Many mechanisms have been proposed, such as trauma, but none are substantiated in the literature 68, 64, 53. In these rare cases of malignant potential, p53 may be increased even in the presence of a benign-appearing histology 69, 70. Malignant eccrine spiradenoma are aggressive tumors that spread both hematogenously and lymphogenously and have been reported to have a mortality of 39 percent if left untreated 64, 53. Since the rate of metastasis is close to 50 percent and can result in death, these patients must be followed closely. Currently, no guidelines have been developed for surveillance in patients with multiple eccrine spiradenoma, although it seems reasonable that patients with larger-sized, multiple, and/or symptomatic lesions be monitored regularly.

Malignant transformation of eccrine spiradenoma shares many clinical and pathologic features with malignant transformation of dermal cylindroma.

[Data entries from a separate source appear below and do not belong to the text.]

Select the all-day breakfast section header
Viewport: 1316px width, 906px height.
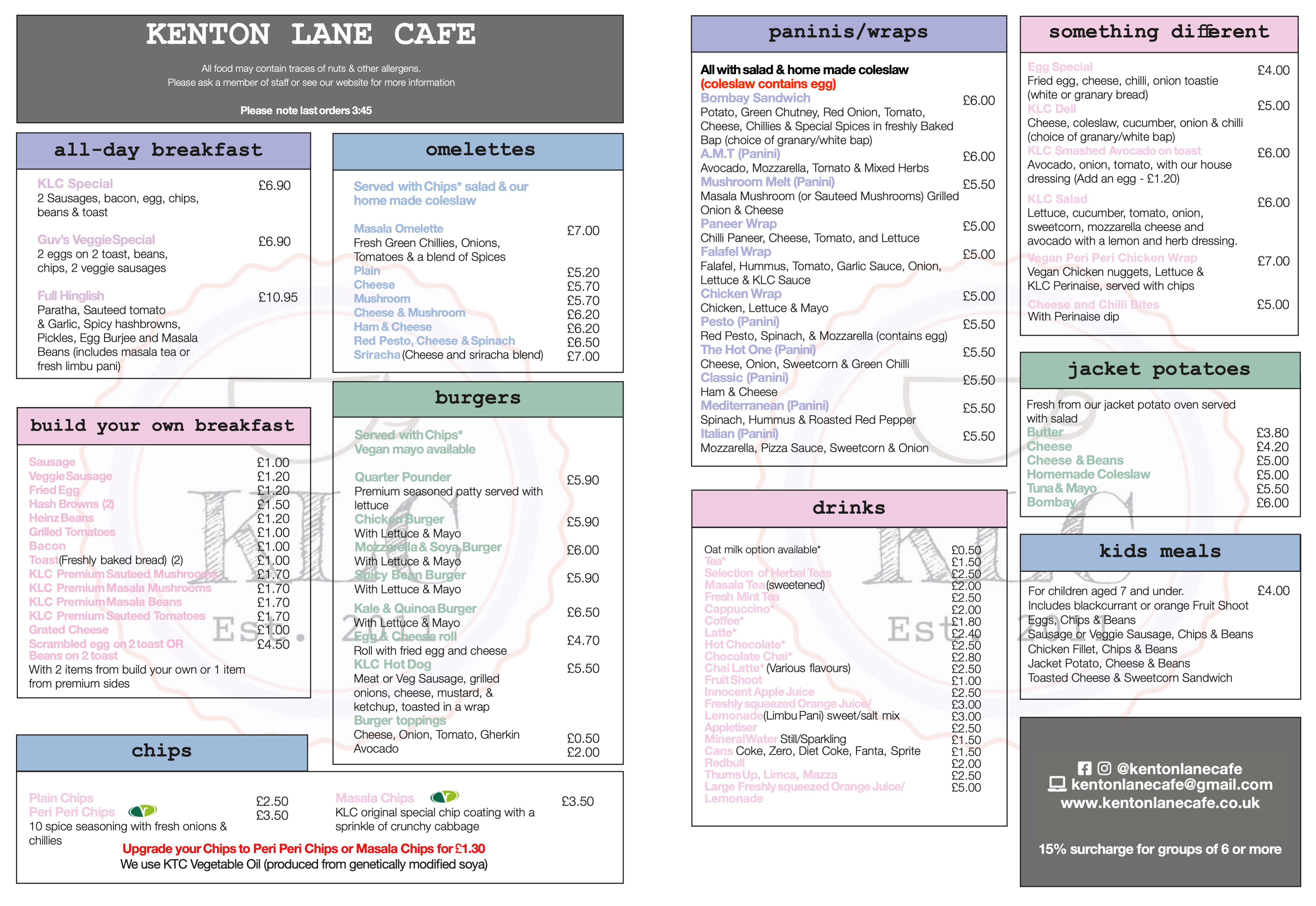158,150
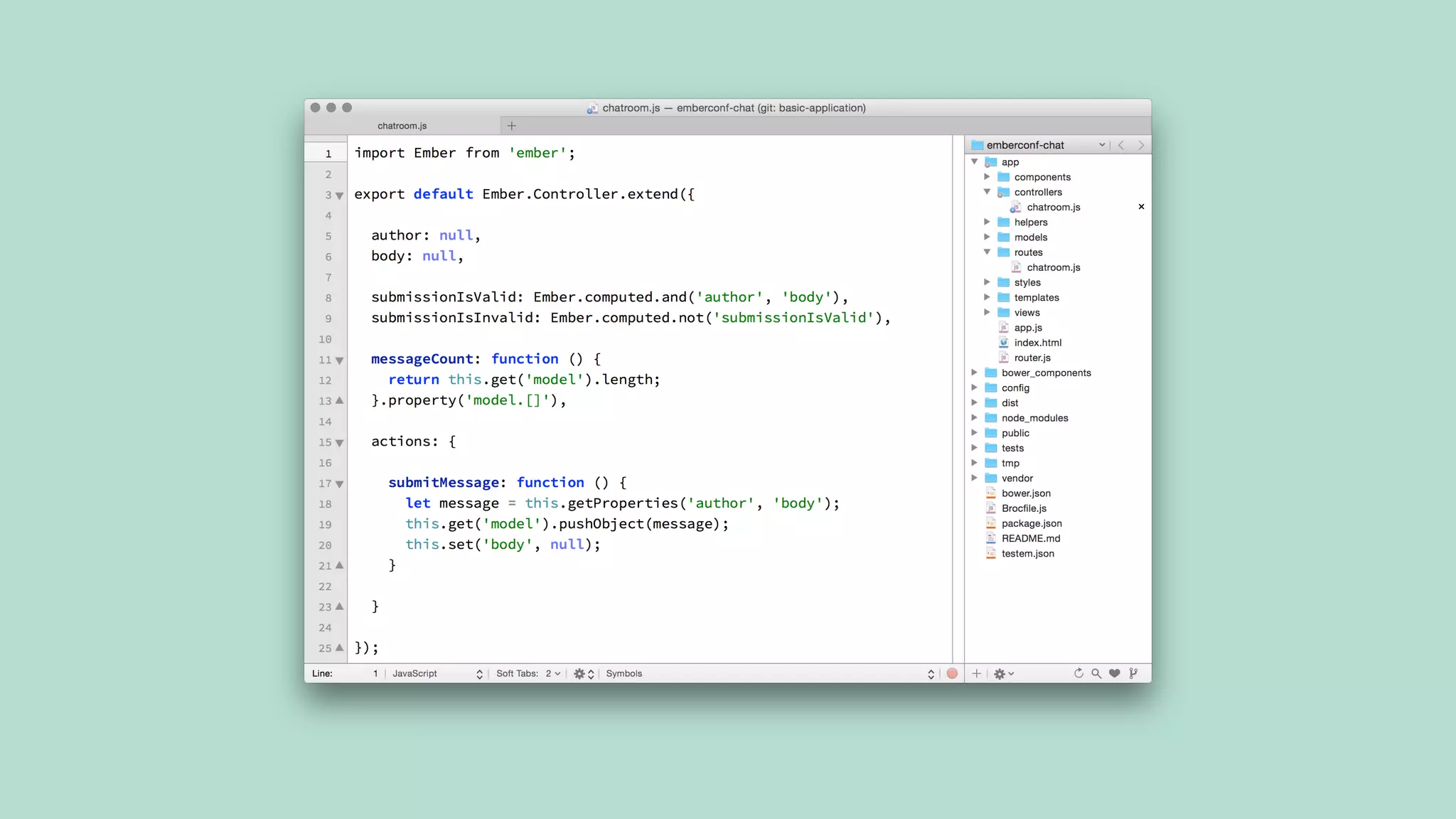Select the chatroom.js tab
The height and width of the screenshot is (819, 1456).
coord(402,126)
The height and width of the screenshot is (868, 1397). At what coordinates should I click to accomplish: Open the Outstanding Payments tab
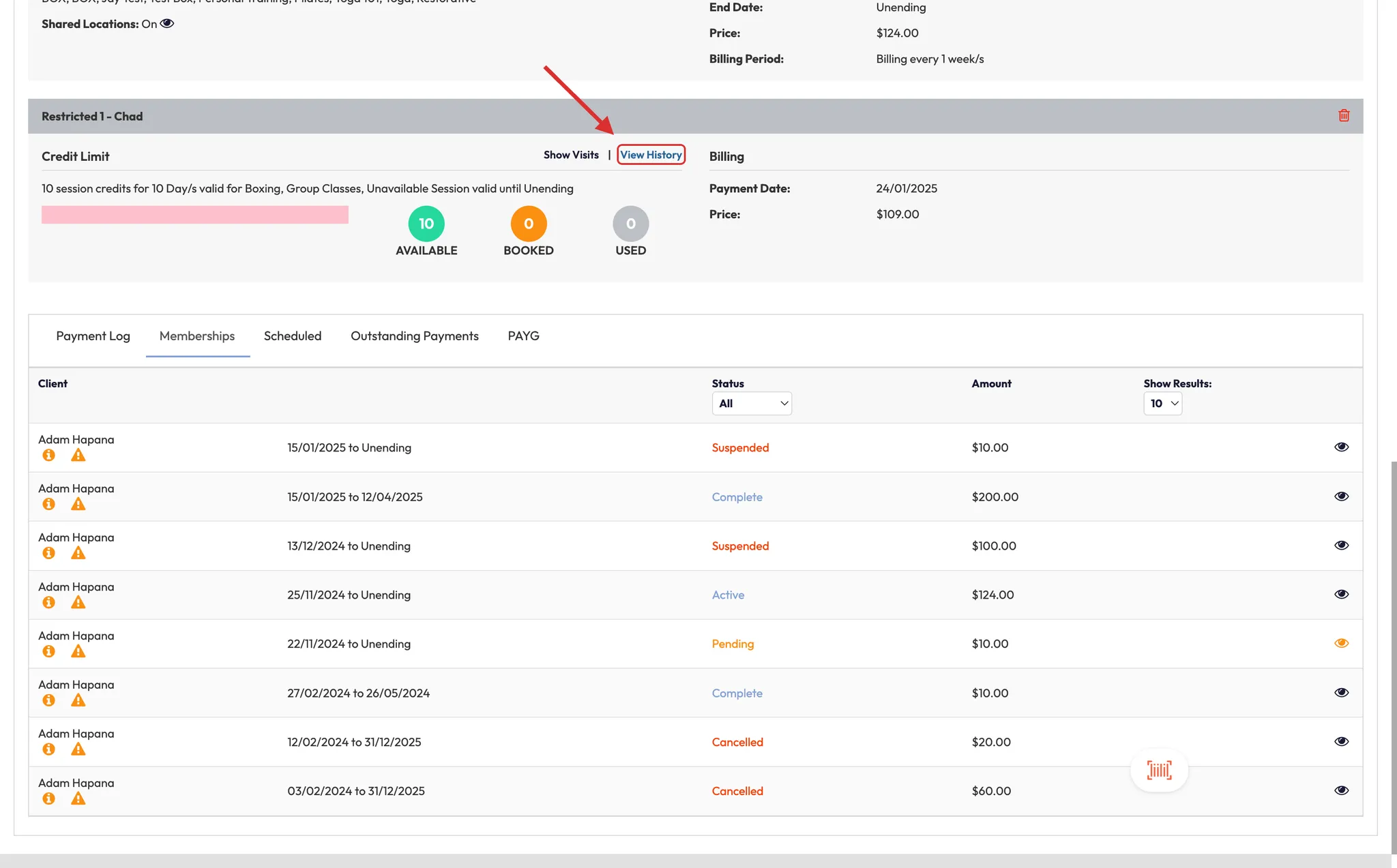click(x=414, y=336)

Pathology shows anaplastic basaloid cells with areas of highly pleomorphic cells and numerous mitotic figures 60.

In 2000, Granter et al 71, 72 divided malignant eccrine spiradenoma into 2 groups (high and low grade) based on clinical and histological features. High-grade malignant eccrine spiradenoma has more obvious features of malignancy with pleomorphism and increased mitoses (4–32/hpf) 71, 53. Low-grade malignant eccrine spiradenoma has less obvious features of malignancy, such as loss of the typical ductal cells, mild-to-moderate pleomorphism, and lower mitotic rates (2–10/hpf) 71, 53. Malignant eccrine spiradenoma tends to have a high rate of metastasis to regional lymph nodes, lungs, brain, and liver; therefore, radiological studies, such as x-ray, computed tomography (CT), or magnetic resonance imaging (MRI), are useful in assessing for metastatic foci.